Начальник политотдела подослал к ней помощника по комсомолу Белова. Тот, несмотря на свое потное и пахучее телосложение, умел расположить к себе женщин. Отвел Гулю к фонтану, прогнал бойцов, скребущих жесткими вениками по дорожкам, и начал издалека. Вот, мол, приближается ленинский зачет, надо законспектировать работы да выполнить поручения и вообще пора включаться в активную жизнь подразделения, принимать участие в выпуске стенной газеты… давай-ка присядем… и тут еще вот какое дело… понимаешь, здесь ты оказалась не случайно, тебя должны были направить в полковой медпункт в Пули-Хумри. Понимаешь, жуткое место, сплошной тиф и гепатит, жара, пыль, грязь, привозная вода. Понимаешь, молодые женщины там за год в беззубых старух превращаются… Но вот благодаря усилиям Владимира Николаевича тебя, понимаешь, оставили здесь. И теперь он как бы берет над тобой шефство. Понимаешь, здесь женщины сами по себе не могут быть. Восточная страна, и все такое. Здесь женщины должны находиться при мужчине… Так положено. Такая традиция… Вот библиотекаршу знаешь? Так она как бы с Николаем Сергеевичем, ну да, со спецпропагандистом. А начальницу столовой знаешь? Она Рящучка, то есть она с замом по тылу Рященко… Понимаешь, да? А ты, значит, с Владимиром Николаевичем… как бы… Он тебе, значит, всякое хорошее добро, а ты, значит, как бы с ним… Понимаешь, да? И если он тебя приглашает к себе, то отказываться не следует. И ни с кем, понимаешь, любезничать не желательно. А Герасимов, чтоб ты знала, женат, и вообще он человек нехороший, у него потерь много, недавно под Айбаком у него половина роты полегла. На него уголовное дело завести хотели, да пожалели…

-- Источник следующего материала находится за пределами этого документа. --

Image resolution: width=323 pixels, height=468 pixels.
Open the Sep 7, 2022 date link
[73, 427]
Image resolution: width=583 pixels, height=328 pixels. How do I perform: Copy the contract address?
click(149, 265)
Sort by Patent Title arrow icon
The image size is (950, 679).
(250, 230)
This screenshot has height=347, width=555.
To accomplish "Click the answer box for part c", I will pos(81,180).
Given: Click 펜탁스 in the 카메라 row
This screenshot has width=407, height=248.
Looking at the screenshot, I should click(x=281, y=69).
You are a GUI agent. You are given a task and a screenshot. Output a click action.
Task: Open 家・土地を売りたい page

Говорит, а сам маслянистыми глазами поглядывает на ее ножки, ручки, пухлыми пальчиками щелкает, изо всех сил старается, волнуется — а то как же! Если бабе мозги как следует не вправит, то Владимир Николаевич ему яйца оторвет, и ни ордена, ни замены в Одесский округ.

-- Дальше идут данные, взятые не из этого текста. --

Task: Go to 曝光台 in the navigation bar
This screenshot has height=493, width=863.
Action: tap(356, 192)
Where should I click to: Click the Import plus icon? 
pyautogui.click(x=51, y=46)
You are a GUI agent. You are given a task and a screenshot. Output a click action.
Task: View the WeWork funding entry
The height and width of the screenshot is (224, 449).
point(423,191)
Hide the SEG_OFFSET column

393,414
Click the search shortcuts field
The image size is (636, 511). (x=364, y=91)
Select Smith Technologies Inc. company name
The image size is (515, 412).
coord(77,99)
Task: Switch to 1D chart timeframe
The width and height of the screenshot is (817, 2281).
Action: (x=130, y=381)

— Я подумаю, — ответила Гуля.
— Ага, подумай, — согласился Белов. — Только побыстрее. Владимир Николаевич ждать не любит. И вообще он такой человек, что если кто ему понравится, то это надолго. И если не понравится, то тоже, считай, навсегда… Это я про Герасимова. Не порти парню карьеру. Ты же его подставляешь.

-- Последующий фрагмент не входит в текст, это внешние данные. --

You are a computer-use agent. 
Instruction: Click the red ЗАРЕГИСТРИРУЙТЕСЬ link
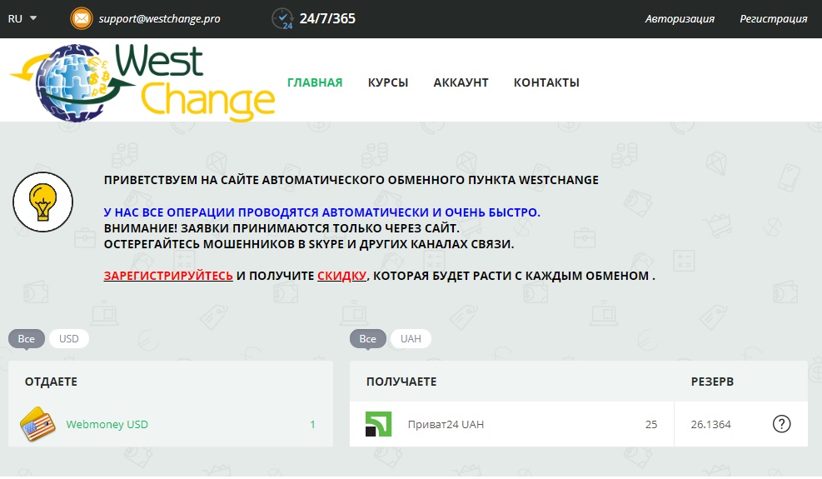point(168,276)
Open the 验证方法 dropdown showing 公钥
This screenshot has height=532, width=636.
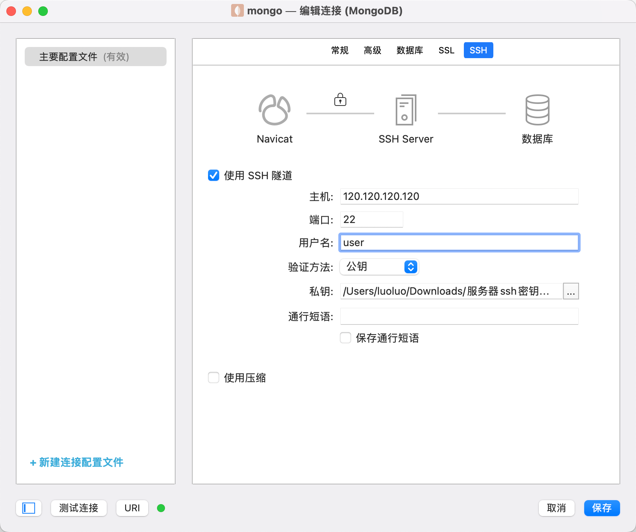[379, 267]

И чтобы как-нибудь смягчить чрезмерную прямолинейность, Белов не по теме добавил:
— Ты в библиотеку еще не записалась? Книжки писателя Василия Белова читала?
— А что, это ваш родственник?
— А то как же!
— Отец, что ли?
— Еще спрашиваешь!
— Правда? — восхитилась Гуля.
Белов врал, к писателю Василию Ивановичу он никакого отношения не имел, но врал мягко, косвенно, подводя собеседников к тому, чтобы они первыми спросили о его родственных связях с классиком отечественной литературы. Вообще помощник по комсомолу любил приврать. Ему не хватало славы и почета. У начальника политотдела он был мальчиком на побегушках, за что его презирали боевые офицеры. Белов страдал, сочинял о себе всякие геройские небылицы и распускал слухи по дивизии. За пределы базы он выезжал всего пару раз и как-то попал под обстрел. Белов ехал в кабине «КамАЗа» и, как только загрохотали выстрелы, сжался в комок, спрятался за бронежилетом, который висел на боковом стекле, сунул голову под приборную панель. В роте сопровождения тяжело ранили солдата. Солдат ехал на бронетранспортере, прикрывал огнем незащищенные «КамАЗы», и пуля угодила ему в щеку, раздробила часть челюсти. Белов позже распустил слух, что во время боя был с тем солдатом рядом и буквально на себе вынес его из-под огня. Потом он красочно расписал этот эпизод в наградном листе. Многие офицеры при политотделе зарабатывали ордена не мужеством в бою, а собачьей преданностью начальнику.